On célèbre le sauveur

Il y a trente ans aujourd’hui, quittait René Lévesque pour un monde meilleur, pour sa vie éternelle. Le sauveur du Québec moderne qu’on n’a jamais remplacé et qui reste toujours unique. Le Journal de Montréal lui a consacré un cahier spécial de 20 pages à sa mémoire, samedi dernier, rempli de témoignages inspirants, admiratifs et évocateurs de ce qu’était l’homme… un grand homme qui faisait pourtant l’unanimité. Un cahier à conserver.

Quand il a fondé le Parti québécois en 1968, j’avais 17 ans et je venais de découvrir celui qui m’intéressa à la politique. Je buvais chacune de ses paroles et il me remplissait d’espoir pour un Québec meilleur et responsable de sa destinée. Alors qu’il était le chef non élu en 1970, il signait une chronique hebdomadaire dans les pages du Journal de Montréal que je m’empressais de lire assidûment. Il préparait sa rentrée en 1973.

Son premier gouvernement élu avec une écrasante majorité en 1976, fut le meilleur des 50 dernières années avec ses réformes audacieuses qui font encore référence 40 ans plus tard.

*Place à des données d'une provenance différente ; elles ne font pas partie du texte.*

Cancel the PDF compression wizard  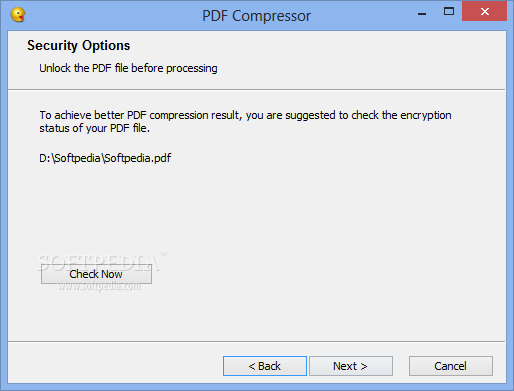click(x=451, y=366)
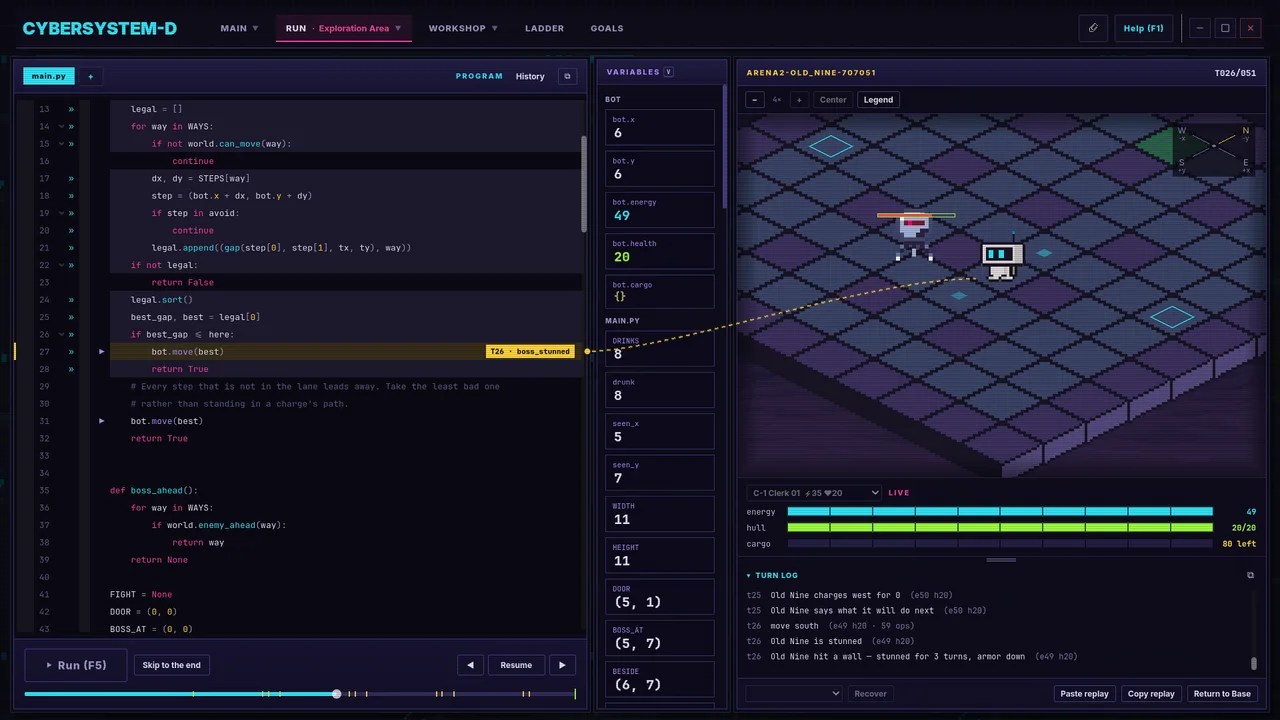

Où serions-nous sans l’adoption de la Chartre de la langue française, la Loi régissant le financement des partis politiques, la Loi sur l’assurance-automobile, la Loi antiscab et la Loi sur le zonage agricole… des réformes importantes durant un premier mandat.

Lors du premier référendum de 1980, j’avais lu avec attention son projet de société « Souveraineté-Association » qu’il projetait de négocier avec le Canada pour qu’enfin le Québec devienne souverain. J’y croyais et j’y crois encore, même si aujourd’hui, c’est devenu mission impossible, ou presque.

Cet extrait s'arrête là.